Y téngase en cuenta que estos gatos tienen garras de doble longitud que los gatos corrientes. A los perros se les puede alejar con un palo o envenenar o bien sujetarlos. Pero a nuestros gatos siameses no hay manera de quitárselos de encima. Cuando luchan con los más fieros mastines los ponen en fuga a los pocos minutos. Mientras estaban de servicio, sólo podían acercarse a ellos los que los conocían «personalmente».
Continuando nuestro paseo, seguimos por la carretera hasta doblar a la derecha por el Pargo Kaling. Dejamos atrás el pueblo de Shó. Pasamos por el Puente de la Turquesa y torcimos a la derecha, en el sitio llamado la Casa de Doring. Así llegamos junto a la antigua Misión China. Entonces me dijo el lama Mingyar Dondup:
– Ha llegado una nueva Misión china, como ya te he dicho. Vamos a ver qué clase de gente es ésta.
Mi primera impresión fue muy desfavorable. Aquellos hombres se movían con arrogancia por dentro de la casa deshaciendo su equipaje. Traían armas suficientes para equipar a un pequeño ejército. Por ser yo entonces todavía un niño, podía «investigar» con mucha mayor libertad que los adultos. Con toda tranquilidad me acerqué a una ventana abierta, y así estuve un rato hasta que uno de los chinos se fijó en mí. Lanzó una maldición en chino, expresando serias dudas sobre la honradez de mis antepasados.
En cambio, no parecía dudar de cuál iba a ser mi futuro, porque se dispuso a arrojarme a la cabeza lo primero que encontró a mano. Pero me aparté y el hombre quedó desconcertado. En unos segundos me había perdido de vista.
– Las auras de esa gente son terriblemente rojas.
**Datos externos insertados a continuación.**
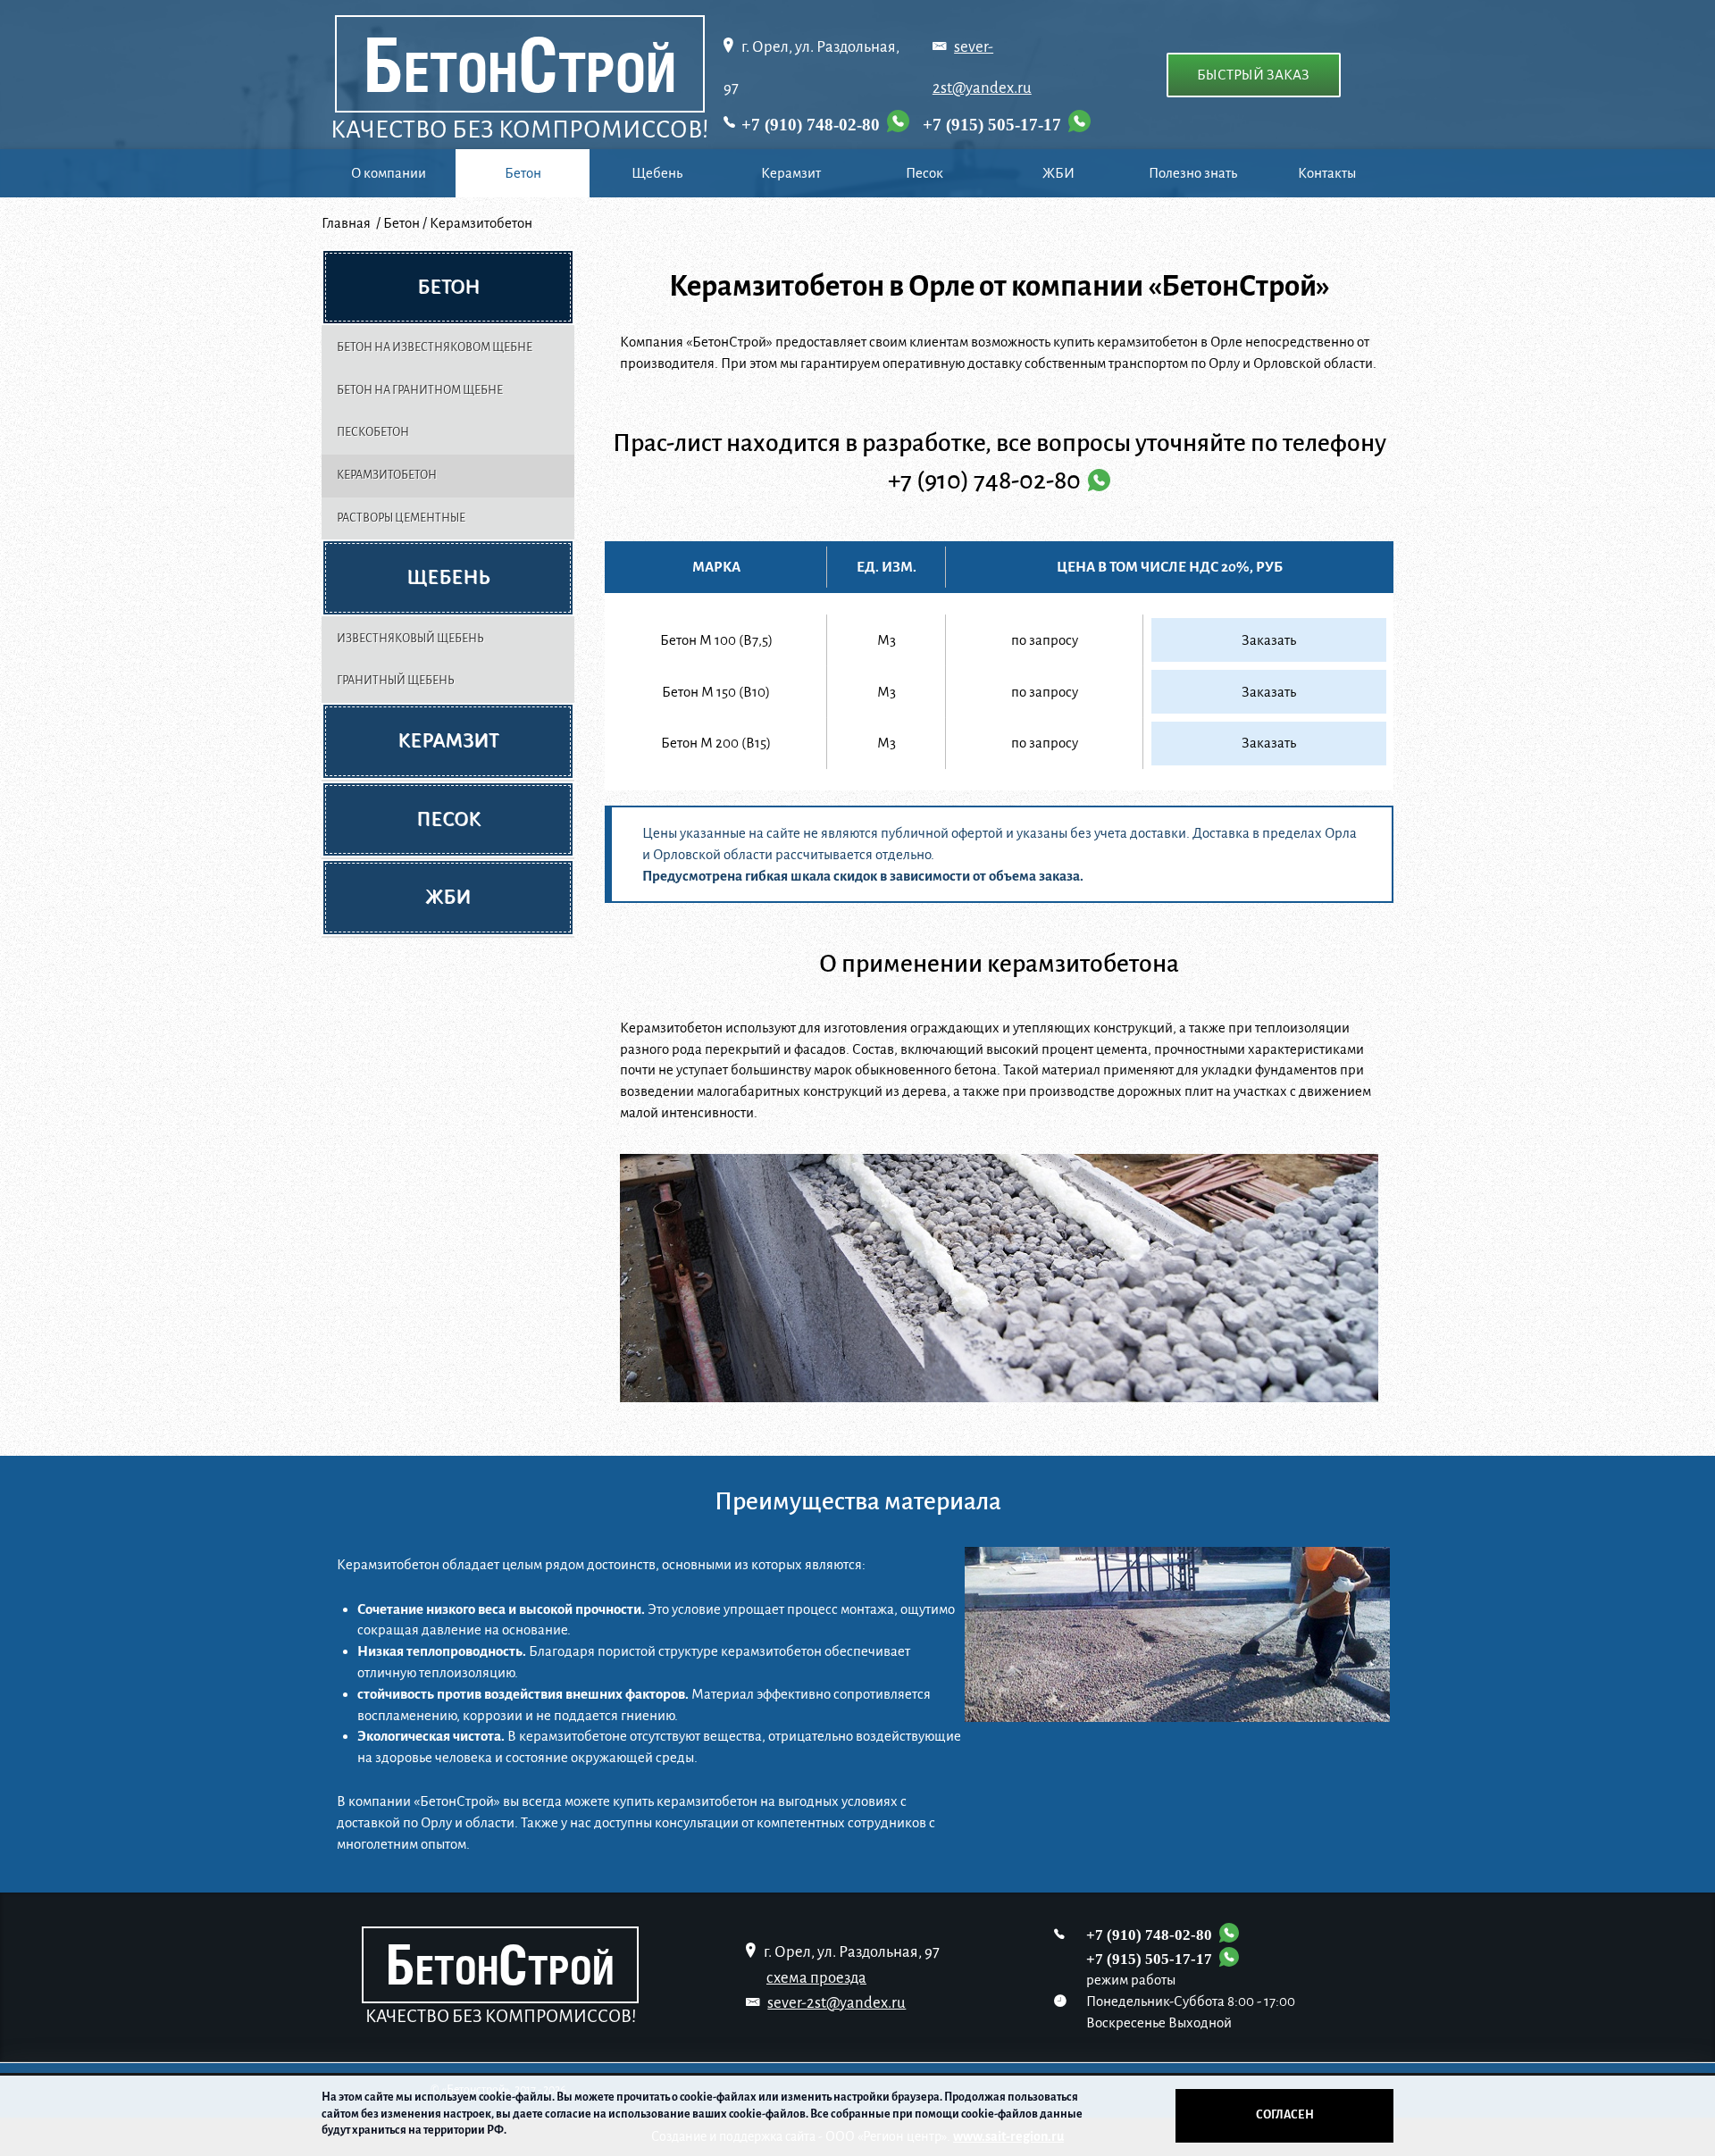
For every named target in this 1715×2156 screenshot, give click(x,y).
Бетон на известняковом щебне (434, 347)
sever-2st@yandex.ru (836, 2002)
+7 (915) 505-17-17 (992, 124)
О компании (388, 172)
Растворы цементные (401, 518)
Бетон (523, 172)
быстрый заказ (1253, 74)
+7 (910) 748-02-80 (810, 124)
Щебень (657, 172)
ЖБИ (1058, 172)
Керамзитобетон (387, 475)
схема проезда (816, 1977)
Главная (347, 222)
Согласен (1285, 2115)
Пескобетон (373, 432)
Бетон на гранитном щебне (420, 390)
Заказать (1269, 640)
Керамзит (791, 172)
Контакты (1327, 172)
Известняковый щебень (410, 638)
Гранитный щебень (396, 680)
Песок (924, 172)
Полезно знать (1193, 172)
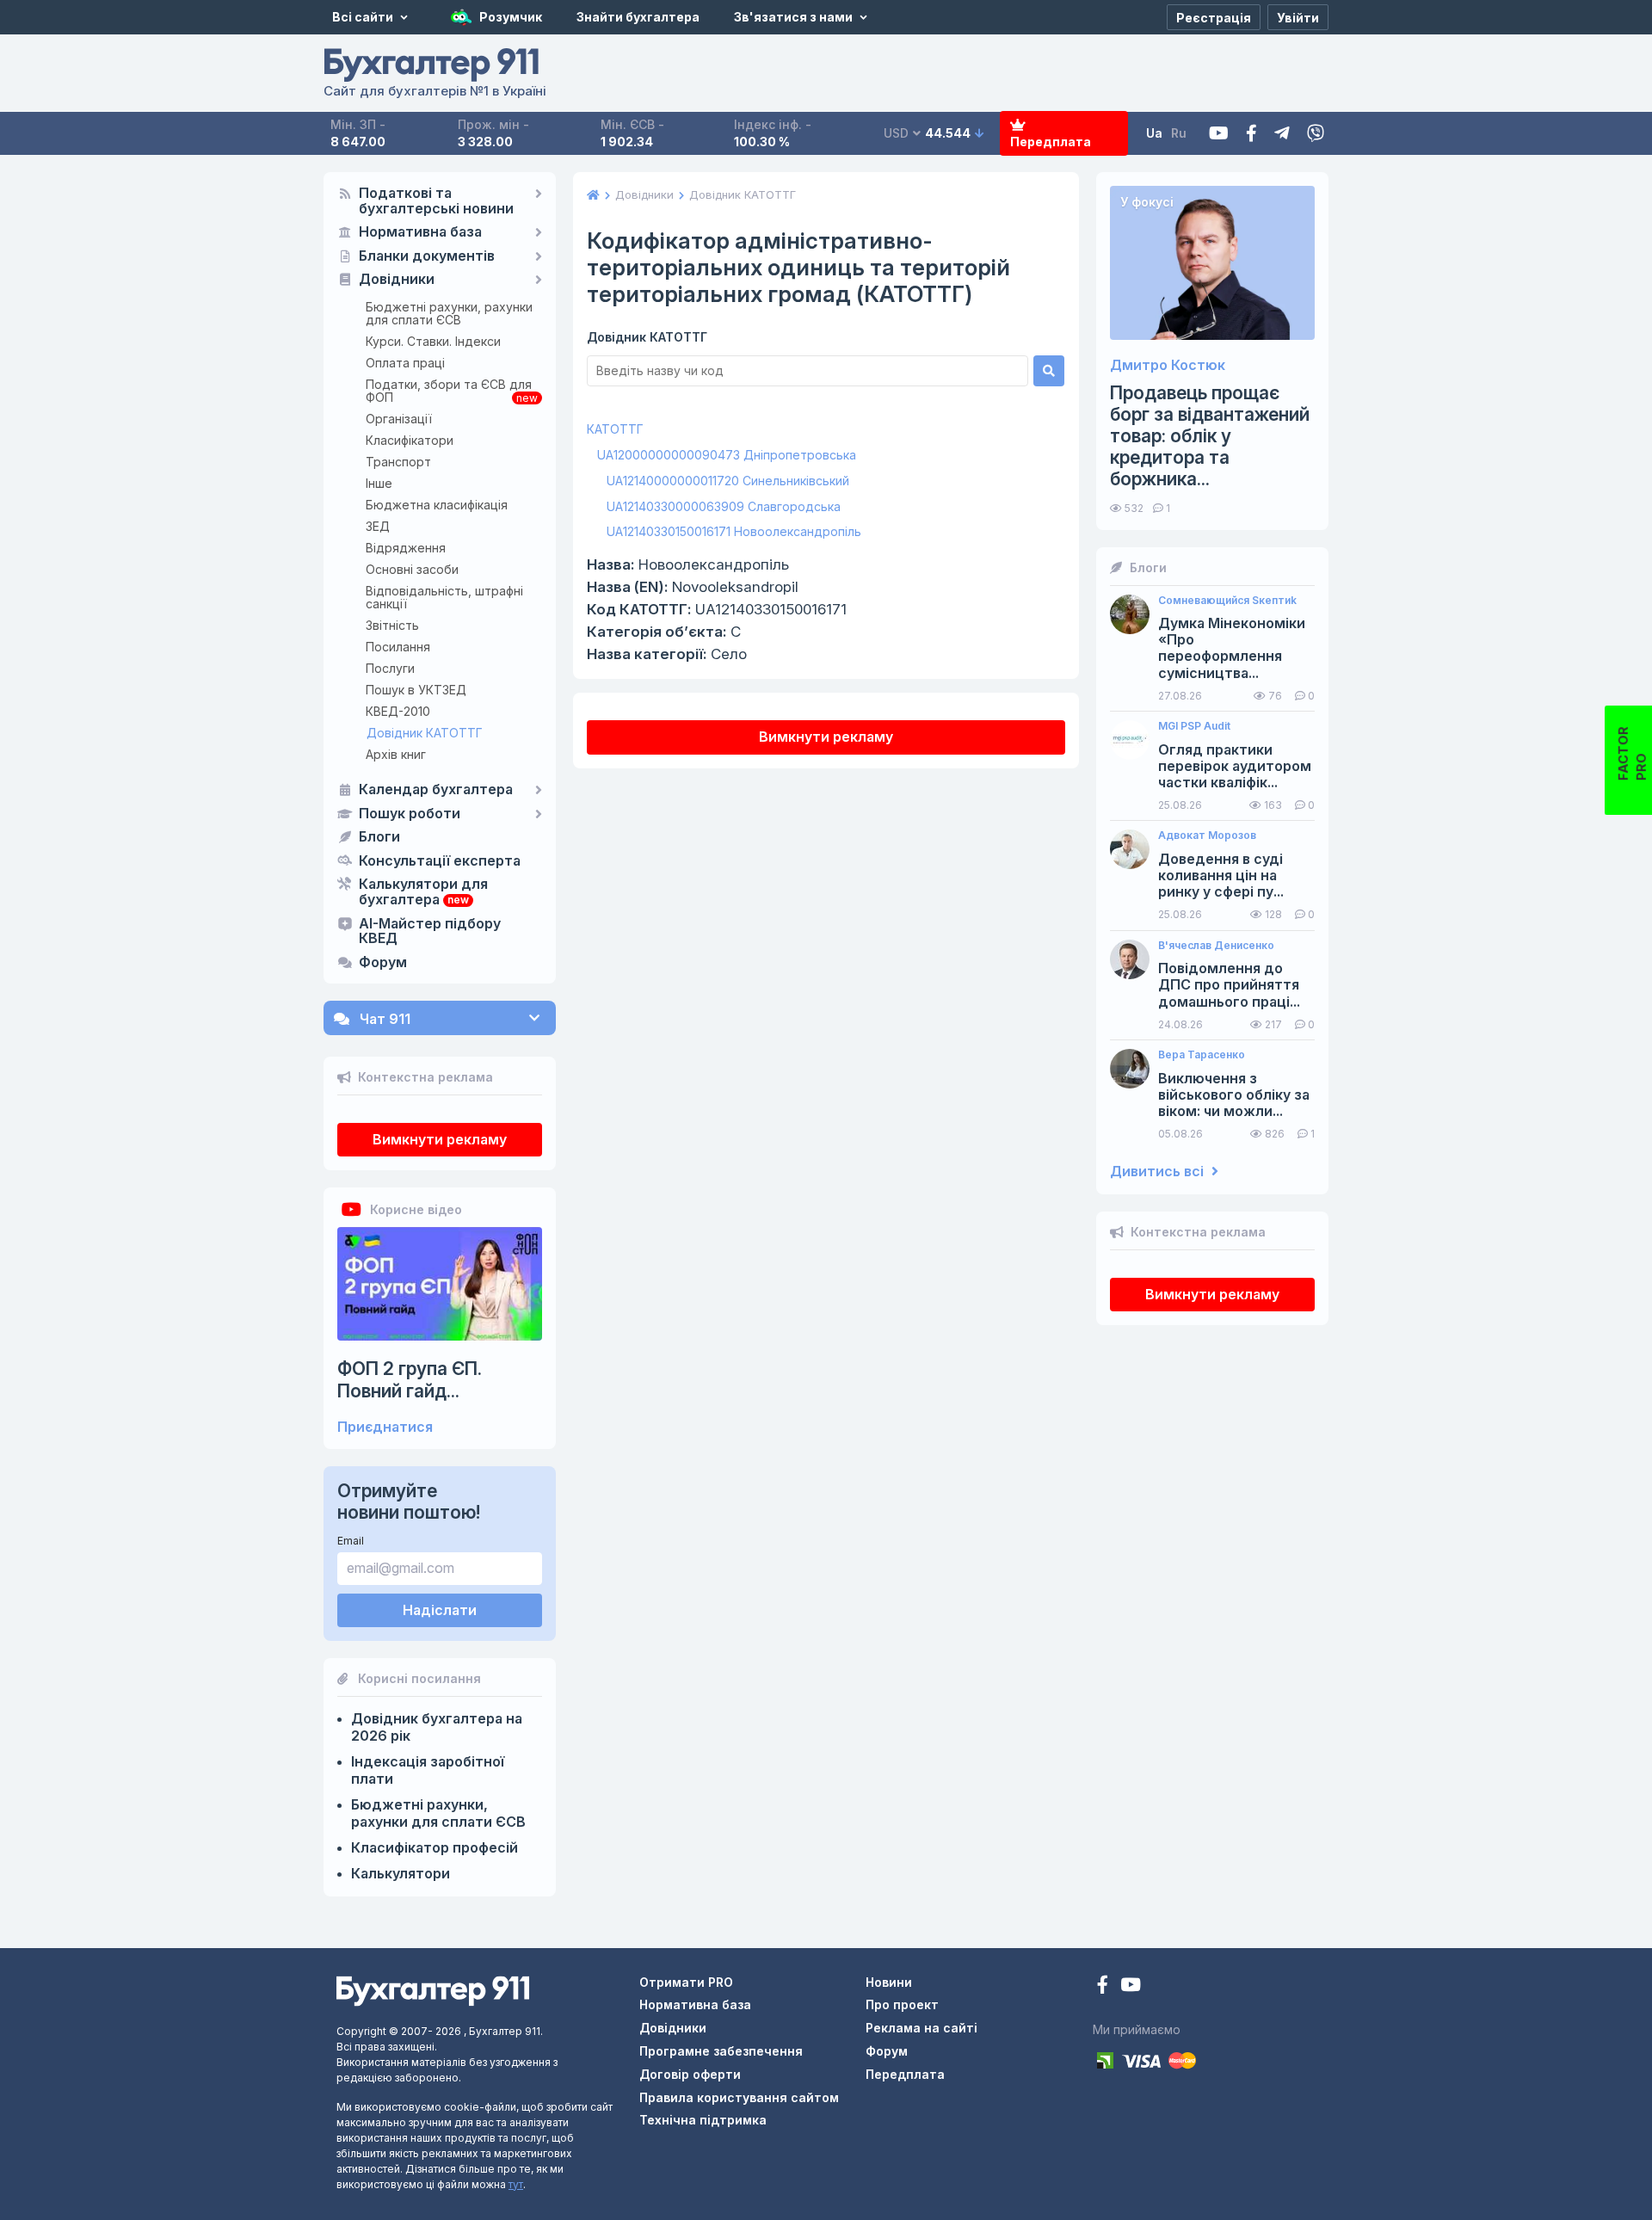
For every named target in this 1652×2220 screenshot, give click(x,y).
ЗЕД (378, 526)
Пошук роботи (409, 814)
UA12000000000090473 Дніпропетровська (726, 454)
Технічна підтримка (703, 2119)
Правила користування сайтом (739, 2097)
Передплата (1050, 141)
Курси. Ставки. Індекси (433, 341)
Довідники (397, 279)
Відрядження (406, 547)
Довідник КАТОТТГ (425, 732)
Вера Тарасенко (1201, 1055)
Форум (383, 963)
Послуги (390, 668)
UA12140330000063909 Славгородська (724, 506)
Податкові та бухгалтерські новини (436, 201)
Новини (889, 1982)
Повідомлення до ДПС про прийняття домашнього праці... (1229, 984)
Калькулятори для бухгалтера (423, 892)
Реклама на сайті (921, 2027)
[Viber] (1315, 133)
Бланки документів (427, 256)
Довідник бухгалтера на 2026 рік (436, 1727)
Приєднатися (385, 1427)
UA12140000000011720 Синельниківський (728, 480)
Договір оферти (690, 2074)
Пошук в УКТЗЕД (416, 689)
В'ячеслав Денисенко (1216, 946)
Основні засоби (412, 569)
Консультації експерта (440, 861)
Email (350, 1540)
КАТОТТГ (615, 429)
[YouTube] (1130, 1986)
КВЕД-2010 (398, 711)
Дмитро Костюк (1167, 365)
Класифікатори (409, 440)
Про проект (902, 2004)
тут (516, 2184)
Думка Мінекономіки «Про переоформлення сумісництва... (1231, 648)
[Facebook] (1251, 133)
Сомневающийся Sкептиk (1227, 601)
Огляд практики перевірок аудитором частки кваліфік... (1234, 766)
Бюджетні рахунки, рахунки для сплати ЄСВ (449, 313)
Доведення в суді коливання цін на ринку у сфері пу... (1221, 875)
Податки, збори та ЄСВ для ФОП (449, 390)
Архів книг (396, 754)
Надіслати (440, 1610)
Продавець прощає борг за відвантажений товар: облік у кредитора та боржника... (1210, 436)
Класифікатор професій (434, 1847)
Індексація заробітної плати (427, 1770)
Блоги (379, 837)
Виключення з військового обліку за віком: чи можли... (1234, 1094)
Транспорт (398, 461)
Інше (379, 483)
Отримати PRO (686, 1982)
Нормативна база (420, 232)
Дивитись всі (1158, 1171)
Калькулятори (400, 1873)
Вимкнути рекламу (440, 1139)
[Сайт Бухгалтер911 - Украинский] (432, 1990)
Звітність (392, 625)
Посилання (398, 646)
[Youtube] (1219, 133)
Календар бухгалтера (436, 790)
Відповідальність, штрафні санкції (444, 597)
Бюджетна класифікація (437, 504)
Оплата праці (405, 362)
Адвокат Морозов (1207, 835)
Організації (399, 418)
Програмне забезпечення (721, 2051)
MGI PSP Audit (1194, 726)
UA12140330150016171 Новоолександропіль (734, 531)
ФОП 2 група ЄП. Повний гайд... (409, 1379)
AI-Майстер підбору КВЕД (430, 931)
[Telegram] (1282, 133)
Durante todo el camino de regreso, el lama Mingyar Dondup fue muy pensativo. Horas después, cuando terminamos de cenar, me dijo:
– He estado meditando acerca de esos chinos. Voy a proponerle al Dalai Lama que empleemos nuestras facultades especiales. ¿Te consideras capaz de observarlos oculto detrás de un biombo?
– Si crees que puedo hacerlo, Maestro, sin duda alguna podré hacerlo.
El día siguiente no pude ver a mi Guía, pero al otro me dio clase por la mañana, como de costumbre; y después del almuerzo me dijo:
– Esta tarde vamos a dar un paseo, Lobsang. Aquí tienes un pañuelo de primera calidad; así que no necesitas de tu clarividencia para saber adónde iremos. Te doy diez minutos para que te prepares y luego ven a reunirte conmigo en mi habitación. Yo antes he de ver al Abad.
Descendimos de nuevo la Montaña de Hierro por aquella senda tan pendiente y escabrosa. Tomamos un atajo y llegamos muy pronto al Norbu Linga. Al Dalai Lama le gustaba mucho este Parque de la Joya y pasaba allí casi todo su tiempo libre. El Potala era un sitio magnífico por fuera, pero en su interior resultaba la atmósfera demasiado cargada con tanto incienso y tanto humo de lamparillas. Durante siglos había estado cayendo la grasa de las lamparillas en el suelo y era frecuente que los solemnes lamas se dieran formidables resbalones que los dejaban en ridículo. Como es natural, el Dalai Lama no quería exponerse a dar tan risible espectáculo y por eso se quedaba en los jardines todo el tiempo que podía.